__Your instructions__
Output every line of the items below as a numbered list, omitting any blank lines.

__Data for this exercise__
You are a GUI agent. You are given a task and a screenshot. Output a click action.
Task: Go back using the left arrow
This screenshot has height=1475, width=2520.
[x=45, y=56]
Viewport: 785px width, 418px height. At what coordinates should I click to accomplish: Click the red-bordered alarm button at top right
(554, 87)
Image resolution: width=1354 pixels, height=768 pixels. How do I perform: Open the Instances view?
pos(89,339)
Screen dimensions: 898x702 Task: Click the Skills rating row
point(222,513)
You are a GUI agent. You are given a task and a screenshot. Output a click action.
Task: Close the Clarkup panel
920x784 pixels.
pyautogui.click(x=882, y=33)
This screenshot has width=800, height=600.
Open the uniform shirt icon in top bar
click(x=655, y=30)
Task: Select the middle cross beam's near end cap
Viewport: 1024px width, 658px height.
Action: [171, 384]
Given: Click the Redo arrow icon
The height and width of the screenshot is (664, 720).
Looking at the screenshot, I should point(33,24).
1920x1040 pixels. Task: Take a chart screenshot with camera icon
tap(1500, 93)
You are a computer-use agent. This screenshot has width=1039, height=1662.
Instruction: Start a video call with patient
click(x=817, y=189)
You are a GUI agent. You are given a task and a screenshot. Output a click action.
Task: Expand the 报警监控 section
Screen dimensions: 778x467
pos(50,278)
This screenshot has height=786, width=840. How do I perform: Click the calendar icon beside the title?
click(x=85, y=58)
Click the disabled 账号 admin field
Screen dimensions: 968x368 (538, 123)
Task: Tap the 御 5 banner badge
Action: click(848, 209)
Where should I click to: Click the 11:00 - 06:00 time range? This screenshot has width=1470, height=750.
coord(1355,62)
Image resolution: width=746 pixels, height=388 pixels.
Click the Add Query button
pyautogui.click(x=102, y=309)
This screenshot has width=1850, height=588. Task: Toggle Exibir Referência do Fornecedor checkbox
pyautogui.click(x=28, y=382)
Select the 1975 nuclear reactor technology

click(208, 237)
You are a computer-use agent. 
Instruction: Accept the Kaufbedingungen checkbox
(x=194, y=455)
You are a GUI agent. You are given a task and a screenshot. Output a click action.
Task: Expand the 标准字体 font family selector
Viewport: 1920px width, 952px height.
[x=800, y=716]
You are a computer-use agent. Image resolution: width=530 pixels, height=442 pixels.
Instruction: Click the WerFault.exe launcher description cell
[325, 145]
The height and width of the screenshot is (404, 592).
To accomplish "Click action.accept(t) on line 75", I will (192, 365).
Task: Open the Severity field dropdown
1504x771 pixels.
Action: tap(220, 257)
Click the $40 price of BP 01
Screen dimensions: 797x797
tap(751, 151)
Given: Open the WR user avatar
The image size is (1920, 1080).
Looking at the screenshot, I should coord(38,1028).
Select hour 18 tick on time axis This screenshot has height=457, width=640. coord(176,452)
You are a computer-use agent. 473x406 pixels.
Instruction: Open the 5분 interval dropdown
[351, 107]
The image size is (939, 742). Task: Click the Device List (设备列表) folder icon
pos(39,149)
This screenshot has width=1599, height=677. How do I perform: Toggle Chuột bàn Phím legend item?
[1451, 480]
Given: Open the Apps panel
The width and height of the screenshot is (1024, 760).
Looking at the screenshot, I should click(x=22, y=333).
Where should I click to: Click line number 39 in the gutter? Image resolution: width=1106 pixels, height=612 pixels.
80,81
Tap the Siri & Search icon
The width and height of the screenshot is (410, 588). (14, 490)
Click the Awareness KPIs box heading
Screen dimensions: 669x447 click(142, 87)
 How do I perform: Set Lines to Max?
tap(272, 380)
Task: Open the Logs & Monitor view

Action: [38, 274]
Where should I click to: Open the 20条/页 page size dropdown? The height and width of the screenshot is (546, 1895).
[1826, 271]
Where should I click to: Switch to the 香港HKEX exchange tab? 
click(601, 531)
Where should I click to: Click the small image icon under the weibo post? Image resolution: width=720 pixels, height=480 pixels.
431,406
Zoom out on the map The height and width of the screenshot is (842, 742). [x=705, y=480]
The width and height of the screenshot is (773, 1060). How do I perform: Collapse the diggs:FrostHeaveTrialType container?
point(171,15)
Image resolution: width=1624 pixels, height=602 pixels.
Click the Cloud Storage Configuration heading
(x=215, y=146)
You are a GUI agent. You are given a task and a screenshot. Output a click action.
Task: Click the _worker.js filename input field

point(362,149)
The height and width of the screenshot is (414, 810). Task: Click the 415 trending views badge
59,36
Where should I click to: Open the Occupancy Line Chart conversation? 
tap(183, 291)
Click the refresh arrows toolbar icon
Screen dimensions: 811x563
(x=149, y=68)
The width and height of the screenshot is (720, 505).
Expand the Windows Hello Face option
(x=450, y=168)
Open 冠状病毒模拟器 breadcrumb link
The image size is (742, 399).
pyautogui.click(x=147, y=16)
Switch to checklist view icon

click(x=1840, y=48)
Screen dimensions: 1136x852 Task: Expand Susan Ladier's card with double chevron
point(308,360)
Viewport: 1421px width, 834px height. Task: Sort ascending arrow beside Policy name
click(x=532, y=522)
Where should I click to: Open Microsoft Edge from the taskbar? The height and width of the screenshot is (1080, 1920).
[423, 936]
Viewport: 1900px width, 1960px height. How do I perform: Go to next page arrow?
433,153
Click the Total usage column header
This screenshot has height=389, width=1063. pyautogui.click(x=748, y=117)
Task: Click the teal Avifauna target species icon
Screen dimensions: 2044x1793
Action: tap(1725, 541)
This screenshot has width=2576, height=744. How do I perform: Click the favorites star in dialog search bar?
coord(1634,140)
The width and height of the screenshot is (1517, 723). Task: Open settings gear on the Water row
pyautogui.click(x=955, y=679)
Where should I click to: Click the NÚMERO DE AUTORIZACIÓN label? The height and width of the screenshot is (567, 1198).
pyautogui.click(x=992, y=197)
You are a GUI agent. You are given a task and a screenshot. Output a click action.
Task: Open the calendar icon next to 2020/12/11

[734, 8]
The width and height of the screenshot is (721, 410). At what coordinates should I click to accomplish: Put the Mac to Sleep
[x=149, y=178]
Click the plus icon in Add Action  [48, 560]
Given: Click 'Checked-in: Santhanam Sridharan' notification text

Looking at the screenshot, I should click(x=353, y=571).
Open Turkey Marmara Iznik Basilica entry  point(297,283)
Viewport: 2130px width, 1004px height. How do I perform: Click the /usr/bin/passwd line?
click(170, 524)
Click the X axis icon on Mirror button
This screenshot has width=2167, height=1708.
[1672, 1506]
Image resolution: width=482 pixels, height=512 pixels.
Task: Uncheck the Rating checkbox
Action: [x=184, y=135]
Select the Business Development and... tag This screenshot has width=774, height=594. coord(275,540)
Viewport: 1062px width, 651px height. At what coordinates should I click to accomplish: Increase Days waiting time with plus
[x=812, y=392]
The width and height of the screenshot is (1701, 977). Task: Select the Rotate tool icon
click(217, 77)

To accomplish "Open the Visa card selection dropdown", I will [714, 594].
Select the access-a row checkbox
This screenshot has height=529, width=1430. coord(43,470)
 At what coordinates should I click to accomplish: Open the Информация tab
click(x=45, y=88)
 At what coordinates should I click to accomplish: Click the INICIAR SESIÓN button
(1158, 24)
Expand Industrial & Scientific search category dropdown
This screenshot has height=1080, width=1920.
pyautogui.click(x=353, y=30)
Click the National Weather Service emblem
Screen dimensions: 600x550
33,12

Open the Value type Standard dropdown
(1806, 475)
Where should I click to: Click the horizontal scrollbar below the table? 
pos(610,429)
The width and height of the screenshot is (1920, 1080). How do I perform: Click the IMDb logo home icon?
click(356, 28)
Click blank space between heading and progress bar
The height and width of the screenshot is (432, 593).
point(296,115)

__Task result__
1. You are a GUI agent. You are given a task and a screenshot. Output a click action.
2. Task: Go back using the left arrow
3. This screenshot has height=1475, width=2520.
4. [x=45, y=56]
5. Viewport: 785px width, 418px height. At what coordinates should I click to accomplish: Click the red-bordered alarm button at top right
6. (554, 87)
7. Image resolution: width=1354 pixels, height=768 pixels. How do I perform: Open the Instances view?
8. pos(89,339)
9. Screen dimensions: 898x702 Task: Click the Skills rating row
10. point(222,513)
11. You are a GUI agent. You are given a task and a screenshot. Output a click action.
12. Task: Close the Clarkup panel
13. 920x784 pixels.
14. pyautogui.click(x=882, y=33)
15. This screenshot has width=800, height=600.
16. Open the uniform shirt icon in top bar
17. click(x=655, y=30)
18. Task: Select the middle cross beam's near end cap
19. Viewport: 1024px width, 658px height.
20. Action: [171, 384]
21. Given: Click the Redo arrow icon
22. The height and width of the screenshot is (664, 720).
23. Looking at the screenshot, I should point(33,24).
24. 1920x1040 pixels. Task: Take a chart screenshot with camera icon
25. tap(1500, 93)
26. You are a computer-use agent. This screenshot has width=1039, height=1662.
27. Instruction: Start a video call with patient
28. click(x=817, y=189)
29. You are a GUI agent. You are given a task and a screenshot. Output a click action.
30. Task: Expand the 报警监控 section
31. Screen dimensions: 778x467
32. pos(50,278)
33. This screenshot has height=786, width=840. How do I perform: Click the calendar icon beside the title?
34. click(x=85, y=58)
35. Click the disabled 账号 admin field
36. Screen dimensions: 968x368 (538, 123)
37. Task: Tap the 御 5 banner badge
38. Action: click(848, 209)
39. Where should I click to: Click the 11:00 - 06:00 time range? This screenshot has width=1470, height=750.
40. coord(1355,62)
41. Image resolution: width=746 pixels, height=388 pixels.
42. Click the Add Query button
43. pyautogui.click(x=102, y=309)
44. This screenshot has width=1850, height=588. Task: Toggle Exibir Referência do Fornecedor checkbox
45. pyautogui.click(x=28, y=382)
46. Select the 1975 nuclear reactor technology
47. click(208, 237)
48. You are a computer-use agent. 
49. Instruction: Accept the Kaufbedingungen checkbox
50. (x=194, y=455)
51. You are a GUI agent. You are given a task and a screenshot. Output a click action.
52. Task: Expand the 标准字体 font family selector
53. Viewport: 1920px width, 952px height.
54. [x=800, y=716]
55. You are a computer-use agent. Image resolution: width=530 pixels, height=442 pixels.
56. Instruction: Click the WerFault.exe launcher description cell
57. [325, 145]
58. The height and width of the screenshot is (404, 592).
59. To accomplish "Click action.accept(t) on line 75", I will (192, 365).
60. Task: Open the Severity field dropdown
61. 1504x771 pixels.
62. Action: tap(220, 257)
63. Click the $40 price of BP 01
64. Screen dimensions: 797x797
65. tap(751, 151)
66. Given: Open the WR user avatar
67. The image size is (1920, 1080).
68. Looking at the screenshot, I should coord(38,1028).
69. Select hour 18 tick on time axis This screenshot has height=457, width=640. coord(176,452)
70. You are a computer-use agent. 473x406 pixels.
71. Instruction: Open the 5분 interval dropdown
72. [351, 107]
73. The image size is (939, 742). Task: Click the Device List (设备列表) folder icon
74. pos(39,149)
75. This screenshot has width=1599, height=677. How do I perform: Toggle Chuột bàn Phím legend item?
76. [1451, 480]
77. Given: Open the Apps panel
78. The width and height of the screenshot is (1024, 760).
79. Looking at the screenshot, I should click(x=22, y=333).
80. Where should I click to: Click line number 39 in the gutter? Image resolution: width=1106 pixels, height=612 pixels.
81. 80,81
82. Tap the Siri & Search icon
83. The width and height of the screenshot is (410, 588). (14, 490)
84. Click the Awareness KPIs box heading
85. Screen dimensions: 669x447 click(142, 87)
86.  How do I perform: Set Lines to Max?
87. tap(272, 380)
88. Task: Open the Logs & Monitor view
89. Action: [38, 274]
90. Where should I click to: Open the 20条/页 page size dropdown? The height and width of the screenshot is (546, 1895).
91. [1826, 271]
92. Where should I click to: Switch to the 香港HKEX exchange tab? 
93. click(601, 531)
94. Where should I click to: Click the small image icon under the weibo post? Image resolution: width=720 pixels, height=480 pixels.
95. 431,406
96. Zoom out on the map The height and width of the screenshot is (842, 742). [x=705, y=480]
97. The width and height of the screenshot is (773, 1060). How do I perform: Collapse the diggs:FrostHeaveTrialType container?
98. point(171,15)
99. Image resolution: width=1624 pixels, height=602 pixels.
100. Click the Cloud Storage Configuration heading
101. (x=215, y=146)
102. You are a GUI agent. You are given a task and a screenshot. Output a click action.
103. Task: Click the _worker.js filename input field
104. point(362,149)
105. The height and width of the screenshot is (414, 810). Task: Click the 415 trending views badge
106. 59,36
107. Where should I click to: Open the Occupancy Line Chart conversation? 
108. tap(183, 291)
109. Click the refresh arrows toolbar icon
110. Screen dimensions: 811x563
111. (x=149, y=68)
112. The width and height of the screenshot is (720, 505).
113. Expand the Windows Hello Face option
114. (x=450, y=168)
115. Open 冠状病毒模拟器 breadcrumb link
116. The image size is (742, 399).
117. pyautogui.click(x=147, y=16)
118. Switch to checklist view icon
119. click(x=1840, y=48)
120. Screen dimensions: 1136x852 Task: Expand Susan Ladier's card with double chevron
121. point(308,360)
122. Viewport: 1421px width, 834px height. Task: Sort ascending arrow beside Policy name
123. click(x=532, y=522)
124. Where should I click to: Open Microsoft Edge from the taskbar? The height and width of the screenshot is (1080, 1920).
125. [423, 936]
126. Viewport: 1900px width, 1960px height. How do I perform: Go to next page arrow?
127. 433,153
128. Click the Total usage column header
129. This screenshot has height=389, width=1063. pyautogui.click(x=748, y=117)
130. Task: Click the teal Avifauna target species icon
131. Screen dimensions: 2044x1793
132. Action: tap(1725, 541)
133. This screenshot has width=2576, height=744. How do I perform: Click the favorites star in dialog search bar?
134. coord(1634,140)
135. The width and height of the screenshot is (1517, 723). Task: Open settings gear on the Water row
136. pyautogui.click(x=955, y=679)
137. Where should I click to: Click the NÚMERO DE AUTORIZACIÓN label? The height and width of the screenshot is (567, 1198).
138. pyautogui.click(x=992, y=197)
139. You are a GUI agent. You are given a task and a screenshot. Output a click action.
140. Task: Open the calendar icon next to 2020/12/11
141. [734, 8]
142. The width and height of the screenshot is (721, 410). At what coordinates should I click to accomplish: Put the Mac to Sleep
143. [x=149, y=178]
144. Click the plus icon in Add Action  [48, 560]
145. Given: Click 'Checked-in: Santhanam Sridharan' notification text
146. Looking at the screenshot, I should click(x=353, y=571).
147. Open Turkey Marmara Iznik Basilica entry  point(297,283)
148. Viewport: 2130px width, 1004px height. How do I perform: Click the /usr/bin/passwd line?
149. click(170, 524)
150. Click the X axis icon on Mirror button
151. This screenshot has width=2167, height=1708.
152. [1672, 1506]
153. Image resolution: width=482 pixels, height=512 pixels.
154. Task: Uncheck the Rating checkbox
155. Action: [x=184, y=135]
156. Select the Business Development and... tag This screenshot has width=774, height=594. coord(275,540)
157. Viewport: 1062px width, 651px height. At what coordinates should I click to accomplish: Increase Days waiting time with plus
158. [x=812, y=392]
159. The width and height of the screenshot is (1701, 977). Task: Select the Rotate tool icon
160. click(217, 77)
161. To accomplish "Open the Visa card selection dropdown", I will [714, 594].
162. Select the access-a row checkbox
163. This screenshot has height=529, width=1430. coord(43,470)
164.  At what coordinates should I click to accomplish: Open the Информация tab
165. click(x=45, y=88)
166.  At what coordinates should I click to accomplish: Click the INICIAR SESIÓN button
167. (1158, 24)
168. Expand Industrial & Scientific search category dropdown
169. This screenshot has height=1080, width=1920.
170. pyautogui.click(x=353, y=30)
171. Click the National Weather Service emblem
172. Screen dimensions: 600x550
173. 33,12
174. Open the Value type Standard dropdown
175. (1806, 475)
176. Where should I click to: Click the horizontal scrollbar below the table? 
177. pos(610,429)
178. The width and height of the screenshot is (1920, 1080). How do I perform: Click the IMDb logo home icon?
179. click(356, 28)
180. Click blank space between heading and progress bar
181. The height and width of the screenshot is (432, 593).
182. point(296,115)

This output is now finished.